Statins may inhibit the expression of the mutant KRAS phenotype by preventing the prenylation and thus the activation of the KRAS protein. This study was aimed at retrospectively evaluating the effect of statin use on outcome in KRAS mutant metastatic colorectal cancer patients (mCRC) treated with cetuximab. Treatment data were obtained from patients who were treated with capecitabine, oxaliplatin bevacizumab ± cetuximab in the phase III CAIRO2 study. A total of 529 patients were included in this study, of whom 78 patients were on statin therapy. In patients with a KRAS wild type tumor (n = 321) the median PFS was 10.3 vs. 11.4 months for non-users compared to statin users and in patients with a KRAS mutant tumor (n = 208) this was 7.6 vs. 6.2 months, respectively. The hazard ratio (HR) for PFS for statin users was 1.12 (95% confidence interval 0.78-1.61) and was not influenced by treatment arm, KRAS mutation status or the KRAS*statin interaction. Statin use adjusted for covariates was not associated with increased PFS (HR = 1.01, 95% confidence interval 0.71-1.54). In patients with a KRAS wild type tumor the median OS for non-users compared to statin users was 22.4 vs. 19.8 months and in the KRAS mutant tumor group the OS was 18.1 vs. 14.5 months. OS was significantly shorter in statin users versus non-users (HR = 1.54; 95% confidence interval 1.06-2.22). However, statin use, adjusted for covariates was not associated with increased OS (HR = 1.41, 95% confidence interval 0.95-2.10). In conclusion, the use of statins at time of diagnosis was not associated with an improved PFS in KRAS mutant mCRC patients treated with chemotherapy and bevacizumab plus cetuximab.

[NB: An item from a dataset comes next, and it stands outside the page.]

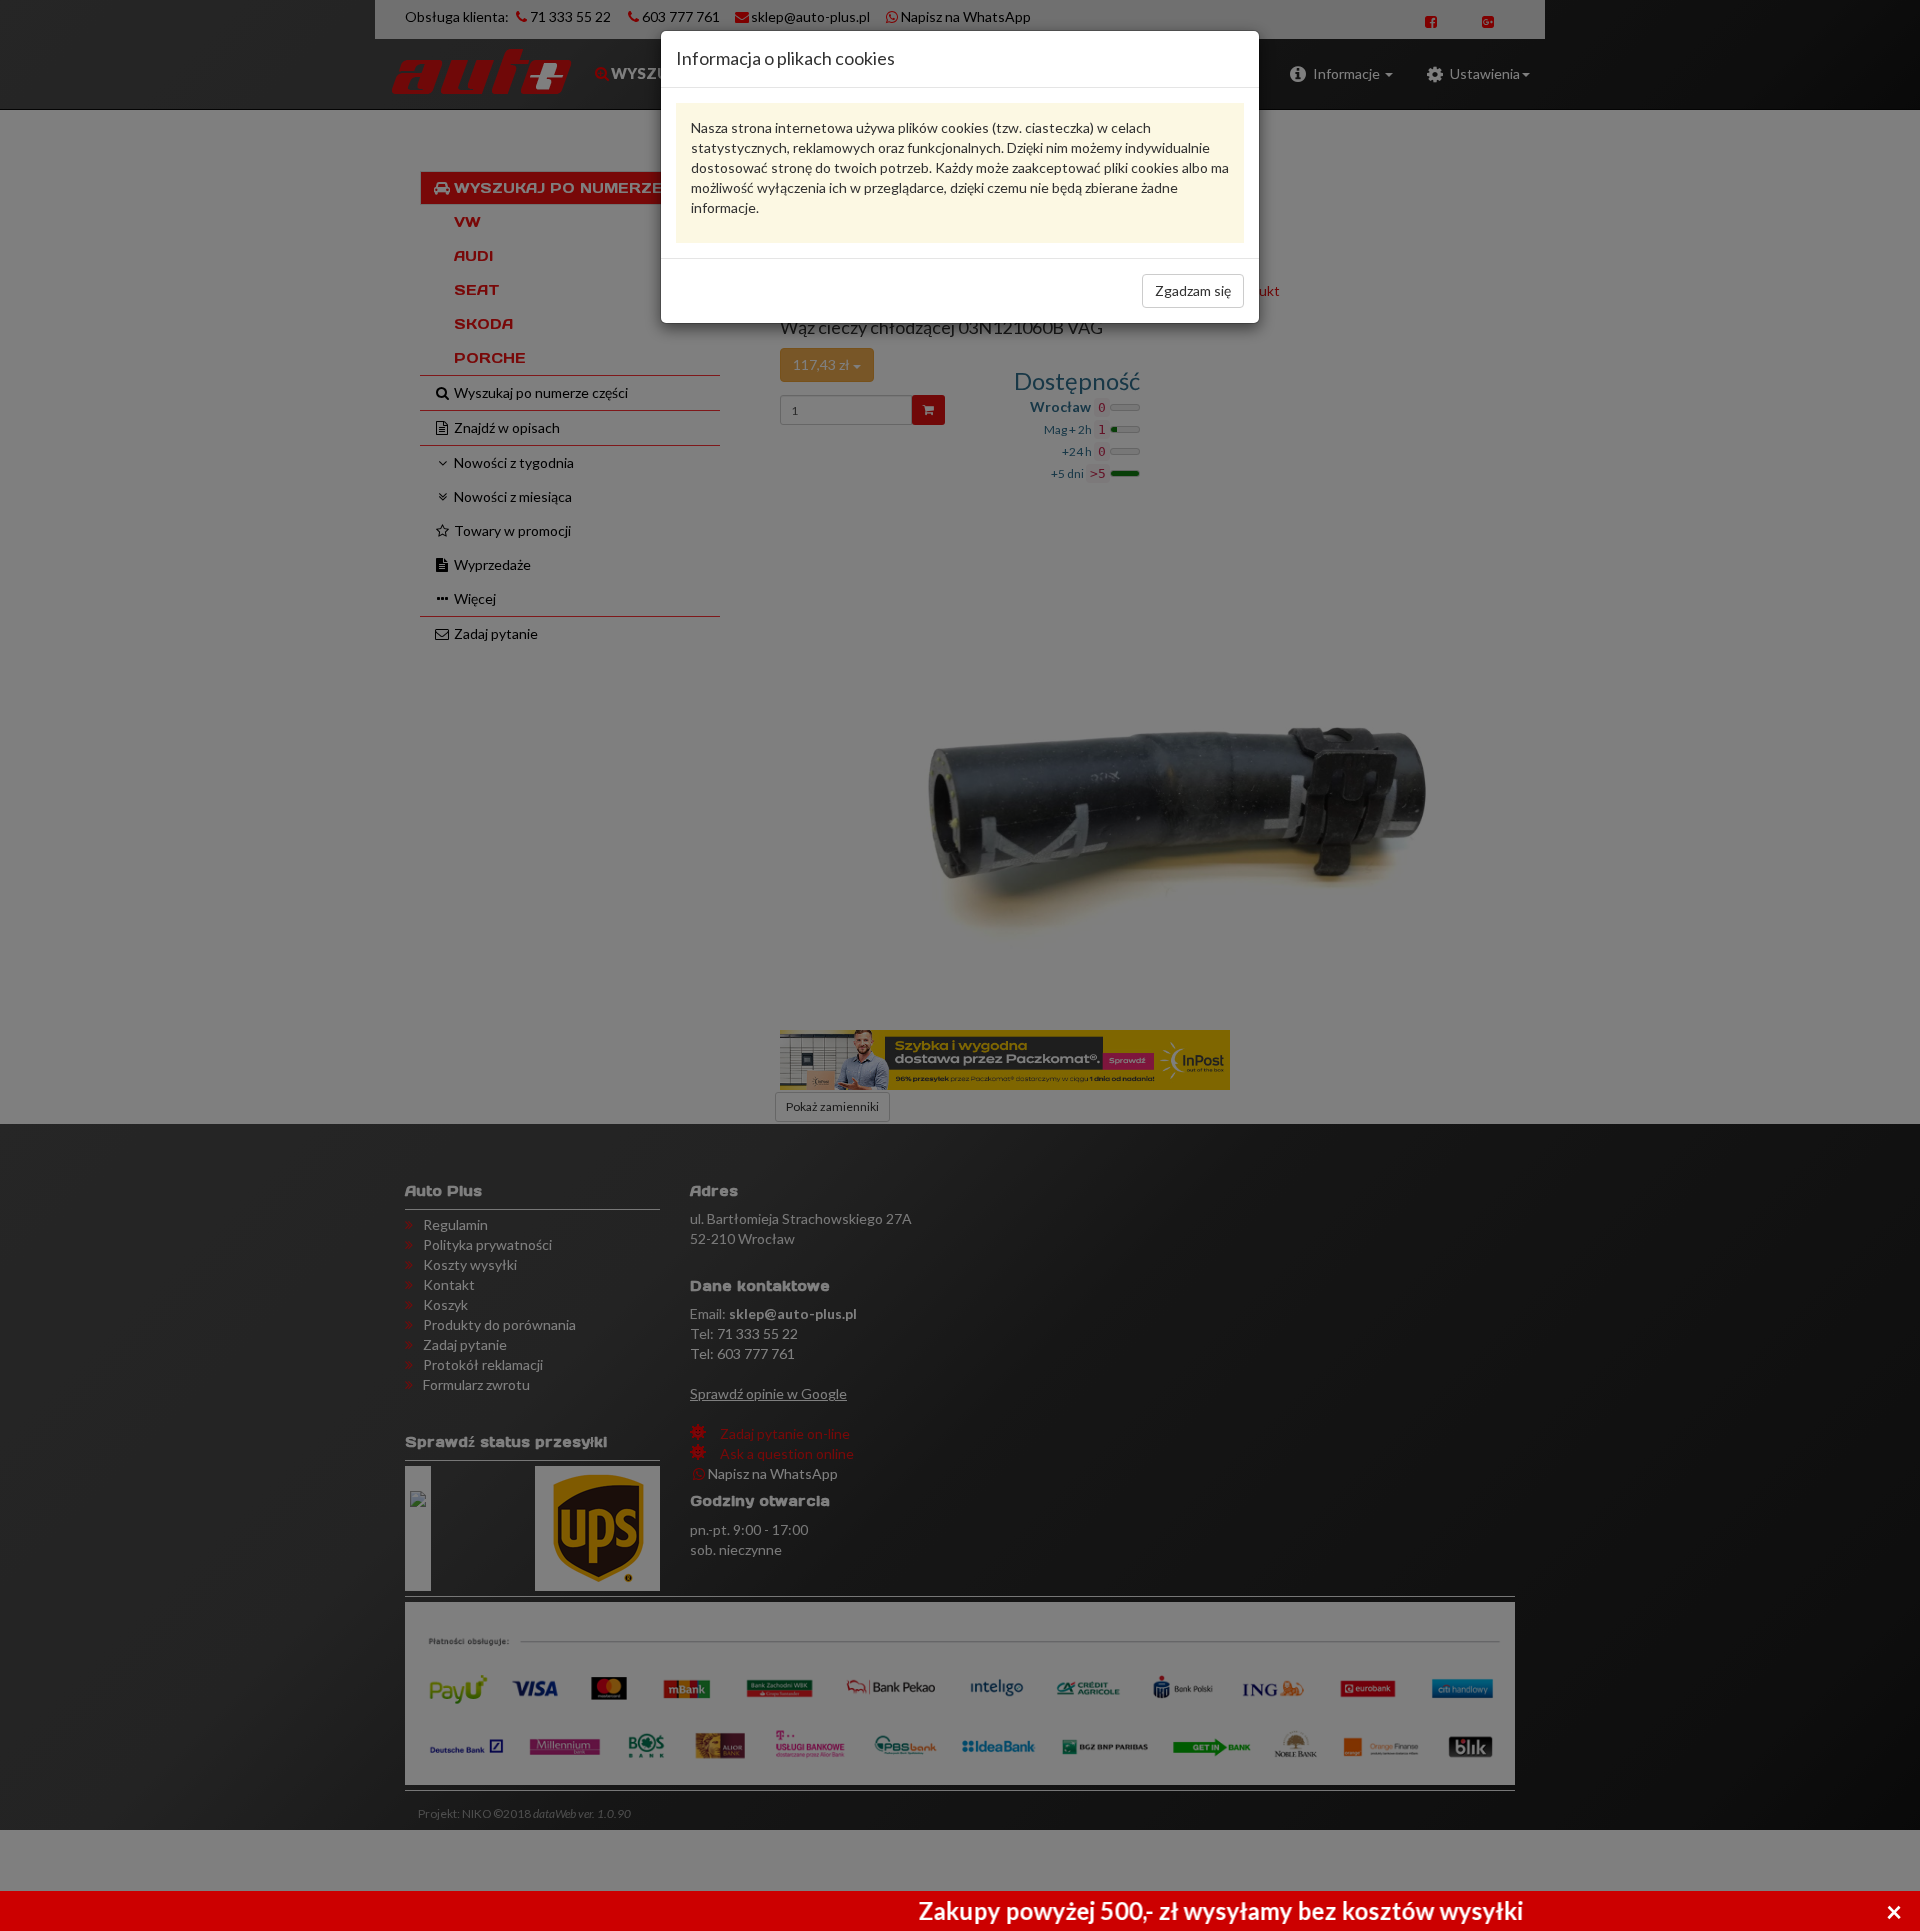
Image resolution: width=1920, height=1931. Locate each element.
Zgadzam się (1193, 290)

他汀类药物可能通过阻止异戊二烯化从而抑制KRAS蛋白的激活,进而抑制突变型KRAS表型的表达。本研究旨在回顾性评估使用他汀类药物对接受西妥昔单抗治疗的KRAS突变型转移性结直肠癌患者(mCRC)预后的影响。治疗数据来自在III期CAIRO2研究中接受卡培他滨、奥沙利铂、贝伐单抗±西妥昔单抗治疗的患者。本研究共纳入529例患者,其中78例接受他汀类药物治疗。在KRAS野生型肿瘤患者(n = 321)中,未使用他汀类药物的患者中位无进展生存期(PFS)为10.3个月,而使用他汀类药物的患者为11.4个月;在KRAS突变型肿瘤患者(n = 208)中,这一数值分别为7.6个月和6.2个月。使用他汀类药物患者的PFS风险比(HR)为1.12(95%置信区间0.78 - 1.61),且不受治疗组、KRAS突变状态或KRAS*他汀类药物相互作用的影响。经协变量调整后,使用他汀类药物与PFS增加无关(HR = 1.01,95%置信区间0.71 - 1.54)。在KRAS野生型肿瘤患者中,未使用他汀类药物的患者与使用他汀类药物的患者相比,中位总生存期(OS)分别为22.4个月和19.8个月;在KRAS突变型肿瘤组中,OS分别为18.1个月和14.5个月。使用他汀类药物的患者OS明显短于未使用者(HR = 1.54;95%置信区间1.06 - 2.22)。然而,经协变量调整后,使用他汀类药物与OS增加无关(HR = 1.41,95%置信区间0.95 - 2.10)。总之,在接受化疗、贝伐单抗加西妥昔单抗治疗的KRAS突变型mCRC患者中,诊断时使用他汀类药物与PFS改善无关。